Todd Raker – Deutsche Bank
Thanks guys. I just want to follow up on JBoss growth. Clearly you guys are starting to hit some tougher comps here, and if we look out from a longer-term perspective, how should we be thinking about the growth profile of JBoss versus the core business with a two to three year time horizon. Do you expect the growth profile to be maturely higher than the core business or should we start of it as about coming in line with the core business?
Jim Whitehurst
It’s still very early in its development by years versus what we’re, Red Hat Enterprise Linux is. So fundamentally it should grow faster and we’ll expect it to go faster than the core RHEL business. That said, it also is probably, it’s certainly more impacted by the economy than would be RHEL and for the simple standpoint of doing a migration from an expensive proprietary application server to JBoss saves a lot of money but there is often a large integration cost up front and so if you have a quarterly budget you’re trying to hit, migrating doesn’t necessarily work. If you’re looking at an annual budget or over the next couple of years, then it’s a significant savings to move to JBoss. So depending on how the economic environment goes, and the amount of CapEx dollars companies have to spend, will determine JBoss’ relative growth rate. But no matter what, we would expect it to be faster.

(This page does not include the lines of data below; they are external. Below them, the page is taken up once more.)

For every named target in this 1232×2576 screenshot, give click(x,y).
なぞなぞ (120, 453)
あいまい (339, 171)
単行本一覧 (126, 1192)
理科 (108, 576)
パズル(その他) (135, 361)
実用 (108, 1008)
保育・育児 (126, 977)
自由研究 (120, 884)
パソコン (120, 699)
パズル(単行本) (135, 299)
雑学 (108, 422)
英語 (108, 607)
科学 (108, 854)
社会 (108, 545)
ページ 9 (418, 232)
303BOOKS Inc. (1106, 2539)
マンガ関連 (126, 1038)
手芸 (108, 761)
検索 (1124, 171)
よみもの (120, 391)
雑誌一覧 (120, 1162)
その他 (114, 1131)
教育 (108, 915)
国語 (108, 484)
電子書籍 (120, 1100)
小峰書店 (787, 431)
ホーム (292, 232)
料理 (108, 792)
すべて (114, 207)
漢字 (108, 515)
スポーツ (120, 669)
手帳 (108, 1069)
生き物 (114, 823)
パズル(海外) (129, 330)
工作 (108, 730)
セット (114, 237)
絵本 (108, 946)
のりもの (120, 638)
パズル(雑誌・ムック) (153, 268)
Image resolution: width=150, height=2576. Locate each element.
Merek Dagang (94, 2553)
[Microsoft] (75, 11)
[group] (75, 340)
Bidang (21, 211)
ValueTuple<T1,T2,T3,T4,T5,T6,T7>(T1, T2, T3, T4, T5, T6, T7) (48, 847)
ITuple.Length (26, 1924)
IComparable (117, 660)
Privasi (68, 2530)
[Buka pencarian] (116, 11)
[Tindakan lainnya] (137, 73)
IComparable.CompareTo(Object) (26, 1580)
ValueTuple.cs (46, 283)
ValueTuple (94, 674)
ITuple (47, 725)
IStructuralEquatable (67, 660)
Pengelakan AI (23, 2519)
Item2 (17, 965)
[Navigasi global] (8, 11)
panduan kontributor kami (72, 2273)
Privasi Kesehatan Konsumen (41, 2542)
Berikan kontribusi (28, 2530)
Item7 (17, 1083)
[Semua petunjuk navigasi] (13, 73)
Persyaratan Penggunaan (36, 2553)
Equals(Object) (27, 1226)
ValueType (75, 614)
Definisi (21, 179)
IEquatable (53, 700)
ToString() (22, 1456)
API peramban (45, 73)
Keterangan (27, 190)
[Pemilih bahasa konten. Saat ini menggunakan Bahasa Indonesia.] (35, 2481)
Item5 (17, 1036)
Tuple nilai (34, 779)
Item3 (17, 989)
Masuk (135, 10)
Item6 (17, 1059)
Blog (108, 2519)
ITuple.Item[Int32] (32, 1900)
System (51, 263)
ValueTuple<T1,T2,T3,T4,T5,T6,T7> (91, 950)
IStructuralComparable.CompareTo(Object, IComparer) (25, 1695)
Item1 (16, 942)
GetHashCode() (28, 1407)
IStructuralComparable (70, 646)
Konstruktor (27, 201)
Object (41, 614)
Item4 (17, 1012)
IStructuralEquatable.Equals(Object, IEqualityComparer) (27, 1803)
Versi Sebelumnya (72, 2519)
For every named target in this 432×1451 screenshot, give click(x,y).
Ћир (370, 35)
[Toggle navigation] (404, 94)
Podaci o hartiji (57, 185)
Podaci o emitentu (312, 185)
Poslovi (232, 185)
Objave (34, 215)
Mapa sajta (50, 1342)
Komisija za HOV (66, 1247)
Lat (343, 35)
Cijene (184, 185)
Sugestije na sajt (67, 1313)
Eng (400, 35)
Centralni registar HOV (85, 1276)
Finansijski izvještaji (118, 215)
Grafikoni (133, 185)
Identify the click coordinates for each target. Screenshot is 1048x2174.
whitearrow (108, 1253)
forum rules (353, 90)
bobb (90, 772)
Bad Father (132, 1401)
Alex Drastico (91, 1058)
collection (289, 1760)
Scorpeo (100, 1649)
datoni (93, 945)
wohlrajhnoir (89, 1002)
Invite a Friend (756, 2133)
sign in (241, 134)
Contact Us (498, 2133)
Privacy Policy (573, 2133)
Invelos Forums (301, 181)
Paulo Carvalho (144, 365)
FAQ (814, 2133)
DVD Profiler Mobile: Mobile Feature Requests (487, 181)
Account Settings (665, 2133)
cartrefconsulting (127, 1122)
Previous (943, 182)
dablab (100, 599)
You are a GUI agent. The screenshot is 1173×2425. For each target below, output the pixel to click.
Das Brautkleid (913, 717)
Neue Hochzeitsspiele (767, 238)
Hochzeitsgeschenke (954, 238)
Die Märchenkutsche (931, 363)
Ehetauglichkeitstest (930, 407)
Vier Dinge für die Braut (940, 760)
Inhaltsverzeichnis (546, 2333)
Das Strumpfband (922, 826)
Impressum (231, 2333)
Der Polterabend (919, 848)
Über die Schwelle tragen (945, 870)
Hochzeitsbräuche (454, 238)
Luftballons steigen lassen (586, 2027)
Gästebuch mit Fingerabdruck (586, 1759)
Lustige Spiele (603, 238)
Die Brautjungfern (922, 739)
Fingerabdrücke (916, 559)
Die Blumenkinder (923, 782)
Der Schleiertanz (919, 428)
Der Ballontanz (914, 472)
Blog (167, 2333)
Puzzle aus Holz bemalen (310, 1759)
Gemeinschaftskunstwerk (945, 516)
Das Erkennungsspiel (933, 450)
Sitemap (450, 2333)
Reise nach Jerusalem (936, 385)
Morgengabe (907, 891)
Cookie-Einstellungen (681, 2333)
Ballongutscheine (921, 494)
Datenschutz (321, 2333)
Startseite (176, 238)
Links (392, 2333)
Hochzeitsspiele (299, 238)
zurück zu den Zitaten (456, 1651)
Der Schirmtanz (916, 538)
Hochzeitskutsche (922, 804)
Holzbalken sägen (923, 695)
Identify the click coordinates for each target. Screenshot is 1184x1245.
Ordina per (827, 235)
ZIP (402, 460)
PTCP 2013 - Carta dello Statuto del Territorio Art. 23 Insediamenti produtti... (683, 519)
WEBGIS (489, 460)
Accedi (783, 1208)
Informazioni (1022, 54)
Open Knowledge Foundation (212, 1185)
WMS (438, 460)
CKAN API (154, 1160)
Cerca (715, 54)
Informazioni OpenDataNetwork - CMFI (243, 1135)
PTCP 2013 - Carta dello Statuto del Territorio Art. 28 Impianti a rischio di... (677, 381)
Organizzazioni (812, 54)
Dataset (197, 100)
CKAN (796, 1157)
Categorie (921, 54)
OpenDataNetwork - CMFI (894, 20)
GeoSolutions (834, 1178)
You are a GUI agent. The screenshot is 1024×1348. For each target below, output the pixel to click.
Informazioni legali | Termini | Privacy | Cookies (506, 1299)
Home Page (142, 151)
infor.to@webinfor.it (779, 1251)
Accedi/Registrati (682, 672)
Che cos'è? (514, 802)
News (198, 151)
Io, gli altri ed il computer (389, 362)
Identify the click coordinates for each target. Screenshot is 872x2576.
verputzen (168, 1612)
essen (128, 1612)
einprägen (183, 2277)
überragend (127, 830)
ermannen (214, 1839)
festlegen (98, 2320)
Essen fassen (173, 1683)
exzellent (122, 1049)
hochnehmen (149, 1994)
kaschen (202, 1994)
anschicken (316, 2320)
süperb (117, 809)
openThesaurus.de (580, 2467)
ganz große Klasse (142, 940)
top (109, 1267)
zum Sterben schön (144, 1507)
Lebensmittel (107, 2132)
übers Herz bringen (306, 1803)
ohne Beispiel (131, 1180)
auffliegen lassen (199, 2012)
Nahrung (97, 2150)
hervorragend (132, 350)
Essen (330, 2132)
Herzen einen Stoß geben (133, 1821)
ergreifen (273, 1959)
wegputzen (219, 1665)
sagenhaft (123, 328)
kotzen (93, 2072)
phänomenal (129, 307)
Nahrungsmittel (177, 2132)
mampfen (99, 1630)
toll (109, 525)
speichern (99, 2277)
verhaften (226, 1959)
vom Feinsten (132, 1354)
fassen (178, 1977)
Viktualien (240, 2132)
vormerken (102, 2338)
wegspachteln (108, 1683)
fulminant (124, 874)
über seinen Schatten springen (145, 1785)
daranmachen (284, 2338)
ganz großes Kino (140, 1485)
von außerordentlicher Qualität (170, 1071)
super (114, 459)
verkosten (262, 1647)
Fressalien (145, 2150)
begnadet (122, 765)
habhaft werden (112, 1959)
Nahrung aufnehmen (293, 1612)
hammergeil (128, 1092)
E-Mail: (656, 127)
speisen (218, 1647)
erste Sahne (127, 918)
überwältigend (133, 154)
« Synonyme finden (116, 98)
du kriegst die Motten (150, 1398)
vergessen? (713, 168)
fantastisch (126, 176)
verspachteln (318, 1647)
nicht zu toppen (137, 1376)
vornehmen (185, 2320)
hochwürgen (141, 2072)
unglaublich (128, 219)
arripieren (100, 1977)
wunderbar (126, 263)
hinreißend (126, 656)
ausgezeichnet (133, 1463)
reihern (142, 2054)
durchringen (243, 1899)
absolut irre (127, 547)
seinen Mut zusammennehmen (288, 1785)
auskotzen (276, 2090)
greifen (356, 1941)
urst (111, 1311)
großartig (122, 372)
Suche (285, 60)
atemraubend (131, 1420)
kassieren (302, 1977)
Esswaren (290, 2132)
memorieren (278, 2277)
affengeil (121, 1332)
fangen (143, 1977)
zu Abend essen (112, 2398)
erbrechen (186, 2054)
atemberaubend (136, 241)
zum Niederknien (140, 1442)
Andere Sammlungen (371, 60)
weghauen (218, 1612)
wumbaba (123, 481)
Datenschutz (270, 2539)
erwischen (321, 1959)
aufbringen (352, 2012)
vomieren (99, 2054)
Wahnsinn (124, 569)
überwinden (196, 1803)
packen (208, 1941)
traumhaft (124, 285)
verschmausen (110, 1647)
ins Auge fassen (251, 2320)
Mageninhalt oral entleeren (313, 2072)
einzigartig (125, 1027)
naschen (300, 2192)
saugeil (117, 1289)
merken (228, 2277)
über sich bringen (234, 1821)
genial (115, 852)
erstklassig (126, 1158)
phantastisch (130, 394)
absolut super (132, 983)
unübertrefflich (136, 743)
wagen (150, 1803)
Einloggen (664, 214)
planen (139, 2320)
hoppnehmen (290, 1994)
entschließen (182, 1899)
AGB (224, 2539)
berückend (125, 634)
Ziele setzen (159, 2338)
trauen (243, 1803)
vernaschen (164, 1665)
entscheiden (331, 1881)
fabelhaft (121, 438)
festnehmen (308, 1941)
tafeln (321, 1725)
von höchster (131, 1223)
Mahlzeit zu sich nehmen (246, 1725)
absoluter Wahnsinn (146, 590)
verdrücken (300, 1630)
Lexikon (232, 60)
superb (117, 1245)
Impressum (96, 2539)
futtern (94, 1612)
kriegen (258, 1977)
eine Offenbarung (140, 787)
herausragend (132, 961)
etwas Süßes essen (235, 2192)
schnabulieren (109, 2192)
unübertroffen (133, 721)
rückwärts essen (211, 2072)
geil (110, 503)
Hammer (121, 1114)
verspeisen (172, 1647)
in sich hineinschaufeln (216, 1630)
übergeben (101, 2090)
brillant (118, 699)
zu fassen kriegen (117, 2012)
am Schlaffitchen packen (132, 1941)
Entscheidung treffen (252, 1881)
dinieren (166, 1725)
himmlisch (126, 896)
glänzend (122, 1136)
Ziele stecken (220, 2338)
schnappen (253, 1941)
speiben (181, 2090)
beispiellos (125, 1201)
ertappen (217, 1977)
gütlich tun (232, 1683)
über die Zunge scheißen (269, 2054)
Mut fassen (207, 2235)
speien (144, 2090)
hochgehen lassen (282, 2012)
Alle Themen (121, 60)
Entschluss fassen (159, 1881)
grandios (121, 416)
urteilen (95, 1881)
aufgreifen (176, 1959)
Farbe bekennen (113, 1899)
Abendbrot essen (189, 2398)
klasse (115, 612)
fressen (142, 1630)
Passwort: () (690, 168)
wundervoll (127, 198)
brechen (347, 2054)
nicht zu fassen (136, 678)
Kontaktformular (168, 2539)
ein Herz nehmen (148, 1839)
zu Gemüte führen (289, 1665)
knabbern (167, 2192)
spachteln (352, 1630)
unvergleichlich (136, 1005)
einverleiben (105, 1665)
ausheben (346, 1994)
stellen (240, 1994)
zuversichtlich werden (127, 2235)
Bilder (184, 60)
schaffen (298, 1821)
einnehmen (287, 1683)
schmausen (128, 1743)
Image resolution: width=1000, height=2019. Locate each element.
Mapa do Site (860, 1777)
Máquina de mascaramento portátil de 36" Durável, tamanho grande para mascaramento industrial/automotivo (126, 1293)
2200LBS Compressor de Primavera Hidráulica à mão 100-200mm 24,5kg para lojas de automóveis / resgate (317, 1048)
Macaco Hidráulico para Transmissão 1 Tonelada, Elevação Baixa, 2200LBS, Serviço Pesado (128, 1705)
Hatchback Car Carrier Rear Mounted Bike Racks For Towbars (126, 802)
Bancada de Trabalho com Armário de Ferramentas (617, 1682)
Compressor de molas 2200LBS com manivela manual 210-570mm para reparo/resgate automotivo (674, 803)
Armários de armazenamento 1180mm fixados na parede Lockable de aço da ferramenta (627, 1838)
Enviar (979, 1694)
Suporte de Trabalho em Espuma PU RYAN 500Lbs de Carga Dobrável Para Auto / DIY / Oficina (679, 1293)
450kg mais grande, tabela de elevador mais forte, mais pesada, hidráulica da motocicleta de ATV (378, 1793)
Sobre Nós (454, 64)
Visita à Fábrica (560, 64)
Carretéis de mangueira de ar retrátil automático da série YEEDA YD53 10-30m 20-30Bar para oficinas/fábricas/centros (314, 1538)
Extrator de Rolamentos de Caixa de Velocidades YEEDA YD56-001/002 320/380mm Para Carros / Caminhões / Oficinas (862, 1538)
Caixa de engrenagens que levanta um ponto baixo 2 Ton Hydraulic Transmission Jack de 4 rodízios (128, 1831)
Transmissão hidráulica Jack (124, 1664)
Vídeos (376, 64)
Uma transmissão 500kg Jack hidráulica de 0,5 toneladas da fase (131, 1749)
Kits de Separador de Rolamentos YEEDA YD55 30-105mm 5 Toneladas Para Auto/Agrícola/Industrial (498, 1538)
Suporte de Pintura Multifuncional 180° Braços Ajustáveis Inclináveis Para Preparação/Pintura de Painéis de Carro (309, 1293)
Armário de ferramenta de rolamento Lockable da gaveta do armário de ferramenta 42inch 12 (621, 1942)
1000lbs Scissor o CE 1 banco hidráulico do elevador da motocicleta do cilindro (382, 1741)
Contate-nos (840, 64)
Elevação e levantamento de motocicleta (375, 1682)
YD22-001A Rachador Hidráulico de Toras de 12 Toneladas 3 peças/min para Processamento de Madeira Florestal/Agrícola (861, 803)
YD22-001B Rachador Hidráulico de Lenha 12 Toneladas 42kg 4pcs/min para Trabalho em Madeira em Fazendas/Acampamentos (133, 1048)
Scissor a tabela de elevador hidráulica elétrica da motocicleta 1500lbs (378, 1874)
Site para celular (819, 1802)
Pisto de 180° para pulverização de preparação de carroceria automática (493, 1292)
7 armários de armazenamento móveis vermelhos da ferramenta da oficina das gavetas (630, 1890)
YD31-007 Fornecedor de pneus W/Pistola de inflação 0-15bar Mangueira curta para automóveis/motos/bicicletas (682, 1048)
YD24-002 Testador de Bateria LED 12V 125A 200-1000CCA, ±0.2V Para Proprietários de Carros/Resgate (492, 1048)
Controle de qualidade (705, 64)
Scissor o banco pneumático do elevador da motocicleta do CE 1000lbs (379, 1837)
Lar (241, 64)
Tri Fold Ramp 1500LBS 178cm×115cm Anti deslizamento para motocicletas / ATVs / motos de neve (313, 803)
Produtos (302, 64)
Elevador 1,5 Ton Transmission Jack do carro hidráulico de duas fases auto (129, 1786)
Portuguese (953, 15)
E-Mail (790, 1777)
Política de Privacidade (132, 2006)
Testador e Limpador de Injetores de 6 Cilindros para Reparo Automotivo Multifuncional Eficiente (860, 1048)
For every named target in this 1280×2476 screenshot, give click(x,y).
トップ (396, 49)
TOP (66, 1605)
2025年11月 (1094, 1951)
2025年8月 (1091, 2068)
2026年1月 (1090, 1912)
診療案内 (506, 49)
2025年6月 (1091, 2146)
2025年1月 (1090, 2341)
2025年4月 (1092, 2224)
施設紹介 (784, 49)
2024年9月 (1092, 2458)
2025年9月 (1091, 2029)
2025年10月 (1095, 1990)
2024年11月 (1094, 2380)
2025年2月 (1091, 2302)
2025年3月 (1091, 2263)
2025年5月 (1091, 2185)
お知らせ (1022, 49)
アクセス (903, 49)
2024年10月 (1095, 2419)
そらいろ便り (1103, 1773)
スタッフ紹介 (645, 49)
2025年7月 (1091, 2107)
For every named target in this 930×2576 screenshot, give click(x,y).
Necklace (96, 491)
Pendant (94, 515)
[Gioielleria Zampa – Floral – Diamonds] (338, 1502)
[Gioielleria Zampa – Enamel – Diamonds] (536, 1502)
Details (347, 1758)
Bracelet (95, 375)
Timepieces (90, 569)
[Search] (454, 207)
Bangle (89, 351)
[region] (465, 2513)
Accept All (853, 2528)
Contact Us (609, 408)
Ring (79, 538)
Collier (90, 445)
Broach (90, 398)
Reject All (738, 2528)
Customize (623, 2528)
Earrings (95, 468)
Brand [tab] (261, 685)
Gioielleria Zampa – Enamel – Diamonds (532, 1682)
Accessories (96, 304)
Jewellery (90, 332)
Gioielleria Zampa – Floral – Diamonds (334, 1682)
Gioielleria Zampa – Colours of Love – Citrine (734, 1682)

Todd Raker – Deutsche Bank
Okay thanks guys.
Tom McCallum
Next question please.
Operator
Your next question comes from the line of David Bayer of Cantor Fitzgerald. Your line is now open.
David Bayer – Cantor Fitzgerald
Congratulations on a fine quarter in a tough environment. I will not continue to pursue my original question which had to do with Sun and Oracle also but I would ask you to clarify a little bit, on the shorter contract lengths, does that imply anything about the overall pipelines or is it just more people being more conservative with what budgets they do have.
Charlie Peters
I appreciate the question. I’d like to clarify it. The pipelines remain strong. It’s more indicative of just the nature of the deals that closed in that particular quarter. As I said we’ve already seen some deals in Q2, in this month, that will change that statistic at least so far this quarter and I don’t necessarily believe that what we saw in Q1 is a trend. It was just Q1.
David Bayer – Cantor Fitzgerald
Right, thank you.
Operator
Your next question comes from the line of Trip Chowdhry of Global Equities Research. Your line is now open.
Trip Chowdhry – Global Equities Research
Thank you and again congratulations on a good quarter in a tough environment. Two questions, first is regarding the success of open source companies and here I am talking about Sugar CRM which had a lot of momentum, a lot of noise, and today its struggling quite a bit and I was trying to understand what is the reason that you as a company are doing very well and probably you’re the only open source software company which is buckling that trend. Any key data points you can suggest like when we look at the open source companies, what should we be looking at in terms of financial end market success and then I’ve a follow up question.